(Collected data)
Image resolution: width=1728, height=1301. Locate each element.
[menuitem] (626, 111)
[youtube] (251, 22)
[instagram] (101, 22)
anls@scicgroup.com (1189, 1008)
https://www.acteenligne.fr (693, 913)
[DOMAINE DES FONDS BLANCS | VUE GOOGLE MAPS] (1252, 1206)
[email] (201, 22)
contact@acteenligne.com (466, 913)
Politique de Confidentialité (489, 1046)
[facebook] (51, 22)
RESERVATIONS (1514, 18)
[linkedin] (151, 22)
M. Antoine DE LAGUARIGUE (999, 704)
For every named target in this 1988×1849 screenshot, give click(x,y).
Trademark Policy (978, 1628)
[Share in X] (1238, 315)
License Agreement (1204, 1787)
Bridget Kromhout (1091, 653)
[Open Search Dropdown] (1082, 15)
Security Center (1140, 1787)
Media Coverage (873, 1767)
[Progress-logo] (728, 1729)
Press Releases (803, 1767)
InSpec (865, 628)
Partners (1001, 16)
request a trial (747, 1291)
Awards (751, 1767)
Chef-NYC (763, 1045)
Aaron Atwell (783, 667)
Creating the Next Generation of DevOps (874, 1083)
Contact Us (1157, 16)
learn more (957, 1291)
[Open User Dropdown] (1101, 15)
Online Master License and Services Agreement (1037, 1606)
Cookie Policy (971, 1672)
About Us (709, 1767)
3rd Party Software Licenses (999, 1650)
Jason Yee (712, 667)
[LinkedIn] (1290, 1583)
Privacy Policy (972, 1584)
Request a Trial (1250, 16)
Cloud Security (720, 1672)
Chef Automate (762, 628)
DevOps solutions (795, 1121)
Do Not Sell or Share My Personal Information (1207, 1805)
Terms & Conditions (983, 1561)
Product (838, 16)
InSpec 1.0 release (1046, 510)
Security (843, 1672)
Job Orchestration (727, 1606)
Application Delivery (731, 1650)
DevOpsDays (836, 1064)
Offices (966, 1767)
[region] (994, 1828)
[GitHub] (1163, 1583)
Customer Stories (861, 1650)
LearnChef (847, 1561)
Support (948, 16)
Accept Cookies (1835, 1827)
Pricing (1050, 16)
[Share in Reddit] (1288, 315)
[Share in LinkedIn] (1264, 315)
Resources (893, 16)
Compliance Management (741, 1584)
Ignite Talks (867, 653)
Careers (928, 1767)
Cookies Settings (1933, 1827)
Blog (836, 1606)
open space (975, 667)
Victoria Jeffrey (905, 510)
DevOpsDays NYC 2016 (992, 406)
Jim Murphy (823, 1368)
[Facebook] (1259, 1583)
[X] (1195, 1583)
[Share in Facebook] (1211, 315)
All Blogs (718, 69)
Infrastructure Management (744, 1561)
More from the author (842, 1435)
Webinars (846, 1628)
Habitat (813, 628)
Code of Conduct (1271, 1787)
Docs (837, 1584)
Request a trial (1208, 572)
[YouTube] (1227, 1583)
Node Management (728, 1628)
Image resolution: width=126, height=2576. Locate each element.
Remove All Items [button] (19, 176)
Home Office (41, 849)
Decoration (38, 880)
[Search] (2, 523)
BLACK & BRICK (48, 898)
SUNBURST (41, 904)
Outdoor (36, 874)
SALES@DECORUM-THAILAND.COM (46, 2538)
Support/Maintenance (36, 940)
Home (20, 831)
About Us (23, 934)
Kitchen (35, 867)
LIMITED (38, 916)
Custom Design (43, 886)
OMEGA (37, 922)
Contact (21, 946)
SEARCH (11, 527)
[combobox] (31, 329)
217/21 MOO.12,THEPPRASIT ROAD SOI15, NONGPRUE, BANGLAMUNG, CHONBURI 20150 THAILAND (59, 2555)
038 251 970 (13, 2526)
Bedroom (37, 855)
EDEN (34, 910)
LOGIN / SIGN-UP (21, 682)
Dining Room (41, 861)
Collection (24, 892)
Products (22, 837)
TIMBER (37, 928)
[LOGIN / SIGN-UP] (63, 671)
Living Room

_Work request_
Where a line of the records includes "Image", copy it.

_Worked solution_
Image resolution: width=1728, height=1301. Locate each element.
Image resolution: width=126, height=2576. Locate each element.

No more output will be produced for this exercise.